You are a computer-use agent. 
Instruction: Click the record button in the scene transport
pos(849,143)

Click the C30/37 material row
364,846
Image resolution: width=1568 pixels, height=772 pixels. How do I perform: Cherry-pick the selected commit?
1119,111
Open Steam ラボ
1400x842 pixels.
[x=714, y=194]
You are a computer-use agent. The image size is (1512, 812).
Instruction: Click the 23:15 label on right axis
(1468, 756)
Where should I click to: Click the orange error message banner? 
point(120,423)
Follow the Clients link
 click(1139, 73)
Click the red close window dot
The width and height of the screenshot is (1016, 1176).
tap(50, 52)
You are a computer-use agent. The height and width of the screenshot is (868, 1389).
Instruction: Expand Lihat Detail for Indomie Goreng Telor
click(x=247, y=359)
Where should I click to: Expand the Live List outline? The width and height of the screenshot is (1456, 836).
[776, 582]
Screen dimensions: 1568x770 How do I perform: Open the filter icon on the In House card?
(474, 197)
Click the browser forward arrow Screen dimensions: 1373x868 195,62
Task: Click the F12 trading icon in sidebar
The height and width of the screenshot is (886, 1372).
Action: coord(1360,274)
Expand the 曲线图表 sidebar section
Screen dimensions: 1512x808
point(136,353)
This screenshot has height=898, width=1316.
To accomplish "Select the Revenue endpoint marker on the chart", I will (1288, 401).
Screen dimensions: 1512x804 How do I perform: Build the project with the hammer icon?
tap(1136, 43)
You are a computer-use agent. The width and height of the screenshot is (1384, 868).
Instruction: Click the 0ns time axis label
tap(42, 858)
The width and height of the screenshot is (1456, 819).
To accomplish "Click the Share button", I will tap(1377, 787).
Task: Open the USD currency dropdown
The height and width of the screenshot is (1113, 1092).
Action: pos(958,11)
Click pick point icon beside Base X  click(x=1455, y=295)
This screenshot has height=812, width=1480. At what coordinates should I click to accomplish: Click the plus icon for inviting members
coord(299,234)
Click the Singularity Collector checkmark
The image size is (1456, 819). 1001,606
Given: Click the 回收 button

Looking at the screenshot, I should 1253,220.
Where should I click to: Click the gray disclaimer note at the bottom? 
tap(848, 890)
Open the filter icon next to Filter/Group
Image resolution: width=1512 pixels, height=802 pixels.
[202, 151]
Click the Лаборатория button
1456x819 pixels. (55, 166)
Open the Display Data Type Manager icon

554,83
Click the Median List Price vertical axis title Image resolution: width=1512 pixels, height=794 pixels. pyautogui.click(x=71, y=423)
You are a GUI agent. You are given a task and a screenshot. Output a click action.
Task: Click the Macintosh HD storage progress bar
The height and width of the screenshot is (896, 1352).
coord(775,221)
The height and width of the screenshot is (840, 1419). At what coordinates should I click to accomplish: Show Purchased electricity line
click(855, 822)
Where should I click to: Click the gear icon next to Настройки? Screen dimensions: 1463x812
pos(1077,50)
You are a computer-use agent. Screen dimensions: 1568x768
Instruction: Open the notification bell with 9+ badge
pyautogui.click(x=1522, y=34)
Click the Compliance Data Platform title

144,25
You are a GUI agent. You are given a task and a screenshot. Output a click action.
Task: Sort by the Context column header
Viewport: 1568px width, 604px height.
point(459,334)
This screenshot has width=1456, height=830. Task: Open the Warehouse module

----------

→ **Task to complete**
Check the data above line by line for the word "will". State only how many lines contain it.

→ **Completed task**
2